6. Generate Spend Recovery Report
Finally, we'll create a comprehensive report that highlights potential revenue recovery opportunities:
def generate_recovery_report(df, model):
# Predict potential losses using ML model
X_pred = df[columns_to_use]
df['loss_probability'] = model.predict_proba(X_pred)[:, 1]
# Identify high-risk contracts
high_risk = df[df['loss_probability'] > 0.5]
# Create summary statistics
total_value = df['contract_value'].sum()
potential_loss_value = high_risk['contract_value'].sum()
print('=== Enterprise Spend Recovery Report ===')
print(f'Total Contract Value: ${total_value:,}')
print(f'Potential Loss Value: ${potential_loss_value:,}')
print(f'Estimated Recovery Opportunity: ${total_value - potential_loss_value:,}')
print('\nHigh-Risk Contracts:')
print(high_risk[['contract_id', 'company_name', 'contract_value', 'loss_probability']])
return high_risk
# Generate the report
high_risk_contracts = generate_recovery_report(df, model)

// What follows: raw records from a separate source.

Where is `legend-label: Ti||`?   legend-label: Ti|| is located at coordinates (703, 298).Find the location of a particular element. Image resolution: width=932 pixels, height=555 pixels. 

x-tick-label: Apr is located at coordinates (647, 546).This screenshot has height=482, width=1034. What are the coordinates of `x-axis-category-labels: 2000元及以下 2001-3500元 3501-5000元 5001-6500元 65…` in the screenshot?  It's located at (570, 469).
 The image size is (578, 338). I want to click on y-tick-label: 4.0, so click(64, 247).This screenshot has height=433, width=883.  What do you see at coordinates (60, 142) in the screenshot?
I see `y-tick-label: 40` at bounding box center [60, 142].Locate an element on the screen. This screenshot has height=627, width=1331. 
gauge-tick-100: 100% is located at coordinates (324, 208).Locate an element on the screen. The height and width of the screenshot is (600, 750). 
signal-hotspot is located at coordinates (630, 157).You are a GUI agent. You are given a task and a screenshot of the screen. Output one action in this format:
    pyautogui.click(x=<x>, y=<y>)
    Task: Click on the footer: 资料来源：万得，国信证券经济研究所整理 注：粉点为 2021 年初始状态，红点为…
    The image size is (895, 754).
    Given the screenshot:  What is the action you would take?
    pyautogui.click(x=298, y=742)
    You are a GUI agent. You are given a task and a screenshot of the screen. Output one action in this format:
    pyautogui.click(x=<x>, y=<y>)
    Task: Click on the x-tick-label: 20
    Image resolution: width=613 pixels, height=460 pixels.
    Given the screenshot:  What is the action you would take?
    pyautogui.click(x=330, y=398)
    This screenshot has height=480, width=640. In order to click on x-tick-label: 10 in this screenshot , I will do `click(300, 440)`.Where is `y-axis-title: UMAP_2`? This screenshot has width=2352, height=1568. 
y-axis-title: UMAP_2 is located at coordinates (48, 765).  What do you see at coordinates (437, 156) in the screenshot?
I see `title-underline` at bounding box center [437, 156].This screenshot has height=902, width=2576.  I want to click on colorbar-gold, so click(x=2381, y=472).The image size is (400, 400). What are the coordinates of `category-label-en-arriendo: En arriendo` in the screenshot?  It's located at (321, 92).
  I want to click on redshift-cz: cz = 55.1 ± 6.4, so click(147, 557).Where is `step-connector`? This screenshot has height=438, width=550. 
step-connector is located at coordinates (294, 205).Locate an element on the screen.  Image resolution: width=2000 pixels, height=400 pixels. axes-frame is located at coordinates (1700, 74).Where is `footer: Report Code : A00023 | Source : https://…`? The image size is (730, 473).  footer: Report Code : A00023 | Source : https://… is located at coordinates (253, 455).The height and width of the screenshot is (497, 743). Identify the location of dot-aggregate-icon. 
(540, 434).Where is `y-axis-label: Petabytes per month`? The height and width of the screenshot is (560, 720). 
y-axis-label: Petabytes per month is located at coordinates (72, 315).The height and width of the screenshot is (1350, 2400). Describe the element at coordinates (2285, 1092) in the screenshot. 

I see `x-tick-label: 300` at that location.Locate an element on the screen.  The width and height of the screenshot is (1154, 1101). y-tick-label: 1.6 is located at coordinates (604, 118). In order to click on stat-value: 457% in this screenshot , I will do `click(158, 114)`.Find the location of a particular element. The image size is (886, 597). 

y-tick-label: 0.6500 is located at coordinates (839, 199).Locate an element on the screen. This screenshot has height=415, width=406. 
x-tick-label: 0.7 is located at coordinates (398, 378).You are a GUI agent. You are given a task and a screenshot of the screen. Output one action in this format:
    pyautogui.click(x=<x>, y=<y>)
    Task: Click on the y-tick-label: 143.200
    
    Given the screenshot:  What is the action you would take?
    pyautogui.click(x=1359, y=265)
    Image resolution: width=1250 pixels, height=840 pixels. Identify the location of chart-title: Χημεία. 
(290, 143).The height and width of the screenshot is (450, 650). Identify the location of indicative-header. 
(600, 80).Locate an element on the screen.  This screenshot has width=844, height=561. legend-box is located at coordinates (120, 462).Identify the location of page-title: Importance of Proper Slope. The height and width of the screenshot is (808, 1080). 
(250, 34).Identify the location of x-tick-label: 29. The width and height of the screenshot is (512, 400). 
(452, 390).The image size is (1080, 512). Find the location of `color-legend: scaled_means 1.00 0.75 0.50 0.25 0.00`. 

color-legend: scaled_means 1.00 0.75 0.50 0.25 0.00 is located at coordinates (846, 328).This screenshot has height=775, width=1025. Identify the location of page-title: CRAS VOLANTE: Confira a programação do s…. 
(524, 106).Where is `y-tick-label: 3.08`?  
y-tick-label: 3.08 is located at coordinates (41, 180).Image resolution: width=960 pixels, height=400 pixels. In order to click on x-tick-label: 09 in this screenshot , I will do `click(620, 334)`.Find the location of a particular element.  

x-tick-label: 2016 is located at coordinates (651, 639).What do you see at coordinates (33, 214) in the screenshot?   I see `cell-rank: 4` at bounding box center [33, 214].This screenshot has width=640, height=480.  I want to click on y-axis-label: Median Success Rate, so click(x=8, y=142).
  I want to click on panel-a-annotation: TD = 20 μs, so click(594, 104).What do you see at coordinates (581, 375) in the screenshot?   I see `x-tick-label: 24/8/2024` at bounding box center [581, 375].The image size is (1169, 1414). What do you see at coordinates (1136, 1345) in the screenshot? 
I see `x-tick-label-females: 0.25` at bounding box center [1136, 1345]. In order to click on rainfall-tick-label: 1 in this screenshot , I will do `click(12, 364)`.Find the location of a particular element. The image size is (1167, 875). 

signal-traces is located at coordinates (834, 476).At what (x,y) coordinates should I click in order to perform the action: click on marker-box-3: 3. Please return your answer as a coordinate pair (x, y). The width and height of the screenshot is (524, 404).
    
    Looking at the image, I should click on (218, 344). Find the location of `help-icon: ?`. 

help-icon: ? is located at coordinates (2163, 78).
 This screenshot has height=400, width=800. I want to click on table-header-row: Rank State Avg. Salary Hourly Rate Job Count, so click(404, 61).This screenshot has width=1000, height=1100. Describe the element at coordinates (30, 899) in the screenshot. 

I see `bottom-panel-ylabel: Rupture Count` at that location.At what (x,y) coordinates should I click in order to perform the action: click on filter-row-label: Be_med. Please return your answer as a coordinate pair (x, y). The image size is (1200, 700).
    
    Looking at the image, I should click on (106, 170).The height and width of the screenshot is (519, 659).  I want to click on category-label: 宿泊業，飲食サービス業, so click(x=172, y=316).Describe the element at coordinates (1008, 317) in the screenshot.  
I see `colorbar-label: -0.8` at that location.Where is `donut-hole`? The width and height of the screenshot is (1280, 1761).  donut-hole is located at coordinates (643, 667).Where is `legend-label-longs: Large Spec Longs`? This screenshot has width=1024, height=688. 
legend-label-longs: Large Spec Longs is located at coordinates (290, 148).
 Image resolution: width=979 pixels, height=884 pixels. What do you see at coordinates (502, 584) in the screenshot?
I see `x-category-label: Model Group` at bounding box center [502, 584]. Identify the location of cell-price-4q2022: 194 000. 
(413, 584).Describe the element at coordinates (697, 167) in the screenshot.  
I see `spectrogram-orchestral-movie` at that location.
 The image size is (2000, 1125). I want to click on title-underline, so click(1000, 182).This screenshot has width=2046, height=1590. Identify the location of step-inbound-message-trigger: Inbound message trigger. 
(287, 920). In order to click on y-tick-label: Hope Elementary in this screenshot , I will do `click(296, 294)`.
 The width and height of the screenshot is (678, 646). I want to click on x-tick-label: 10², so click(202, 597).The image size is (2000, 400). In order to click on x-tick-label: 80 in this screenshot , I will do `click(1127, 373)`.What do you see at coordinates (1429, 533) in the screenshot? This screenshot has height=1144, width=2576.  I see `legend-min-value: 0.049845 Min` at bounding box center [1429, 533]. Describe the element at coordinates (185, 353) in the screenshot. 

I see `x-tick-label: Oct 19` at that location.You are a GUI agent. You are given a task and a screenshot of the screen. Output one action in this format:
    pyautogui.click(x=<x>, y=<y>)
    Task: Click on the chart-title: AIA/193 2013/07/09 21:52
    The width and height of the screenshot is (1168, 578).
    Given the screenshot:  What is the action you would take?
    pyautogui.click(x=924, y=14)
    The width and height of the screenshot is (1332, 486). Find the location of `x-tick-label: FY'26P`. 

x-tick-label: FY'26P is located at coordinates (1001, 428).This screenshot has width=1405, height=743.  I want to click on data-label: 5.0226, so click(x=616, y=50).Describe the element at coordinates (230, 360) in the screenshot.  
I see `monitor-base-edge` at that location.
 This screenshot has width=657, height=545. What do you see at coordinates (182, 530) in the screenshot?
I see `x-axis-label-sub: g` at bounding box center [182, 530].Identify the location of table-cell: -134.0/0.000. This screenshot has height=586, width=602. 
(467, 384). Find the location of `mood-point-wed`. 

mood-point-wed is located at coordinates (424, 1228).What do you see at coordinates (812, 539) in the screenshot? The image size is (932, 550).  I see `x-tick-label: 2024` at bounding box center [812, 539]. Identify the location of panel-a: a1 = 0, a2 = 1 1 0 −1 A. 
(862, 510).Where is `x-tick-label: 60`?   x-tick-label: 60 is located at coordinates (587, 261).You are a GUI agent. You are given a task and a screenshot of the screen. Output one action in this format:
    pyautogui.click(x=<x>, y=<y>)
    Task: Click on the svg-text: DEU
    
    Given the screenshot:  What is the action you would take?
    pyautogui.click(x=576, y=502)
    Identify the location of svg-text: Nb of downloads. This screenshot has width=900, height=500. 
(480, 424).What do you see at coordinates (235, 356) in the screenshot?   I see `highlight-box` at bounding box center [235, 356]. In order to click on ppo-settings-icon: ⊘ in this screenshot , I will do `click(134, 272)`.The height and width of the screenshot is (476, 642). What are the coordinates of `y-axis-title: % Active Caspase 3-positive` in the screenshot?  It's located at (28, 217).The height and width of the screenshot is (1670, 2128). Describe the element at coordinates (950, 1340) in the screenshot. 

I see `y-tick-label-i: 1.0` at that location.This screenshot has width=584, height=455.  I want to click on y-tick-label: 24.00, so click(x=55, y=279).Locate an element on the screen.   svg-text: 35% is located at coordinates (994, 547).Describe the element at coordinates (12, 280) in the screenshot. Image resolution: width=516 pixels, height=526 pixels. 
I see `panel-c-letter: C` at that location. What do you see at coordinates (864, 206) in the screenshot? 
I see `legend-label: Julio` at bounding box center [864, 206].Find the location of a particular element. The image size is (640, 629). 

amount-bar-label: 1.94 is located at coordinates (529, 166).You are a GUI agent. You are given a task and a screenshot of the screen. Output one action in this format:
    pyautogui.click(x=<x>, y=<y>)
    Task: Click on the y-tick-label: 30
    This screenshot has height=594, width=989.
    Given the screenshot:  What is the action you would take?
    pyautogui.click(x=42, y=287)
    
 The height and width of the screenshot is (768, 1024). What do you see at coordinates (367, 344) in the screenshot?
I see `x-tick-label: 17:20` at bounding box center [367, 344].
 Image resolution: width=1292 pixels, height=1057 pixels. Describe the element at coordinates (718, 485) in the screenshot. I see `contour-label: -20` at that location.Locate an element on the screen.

This report provides actionable insights that enterprise decision-makers can use to prioritize recovery efforts.
7. Visualize Results
Visualizing our findings helps stakeholders understand the data more effectively:
import matplotlib.pyplot as plt
# Plot contract values by risk level
plt.figure(figsize=(10, 6))
plt.hist([df[df['potential_loss']==1]['contract_value'], df[df['potential_loss']==0]['contract_value']],
bins=10, label=['High Risk', 'Low Risk'], alpha=0.7)
plt.xlabel('Contract Value')
plt.ylabel('Frequency')
plt.title('Distribution of Contract Values by Risk Level')
plt.legend()
plt.show()
Charts and graphs make complex data more accessible and help communicate findings to non-technical stakeholders.
Summary
This tutorial demonstrated how to build a foundational spend recovery system that mimics the core functionality of enterprise AI solutions like Rivvun AI. We created a system that:
- Loads and explores enterprise contract data
- Identifies potential revenue losses through rule-based logic
- Implements machine learning for predictive analysis
- Generates comprehensive recovery reports
- Visualizes findings for stakeholder communication
While this is a simplified prototype, it demonstrates the core principles that enterprise AI systems use to identify and recover lost revenue. In real-world applications, such systems would integrate with enterprise resource planning (ERP) systems, process large volumes of data, and continuously learn from new information to improve accuracy over time.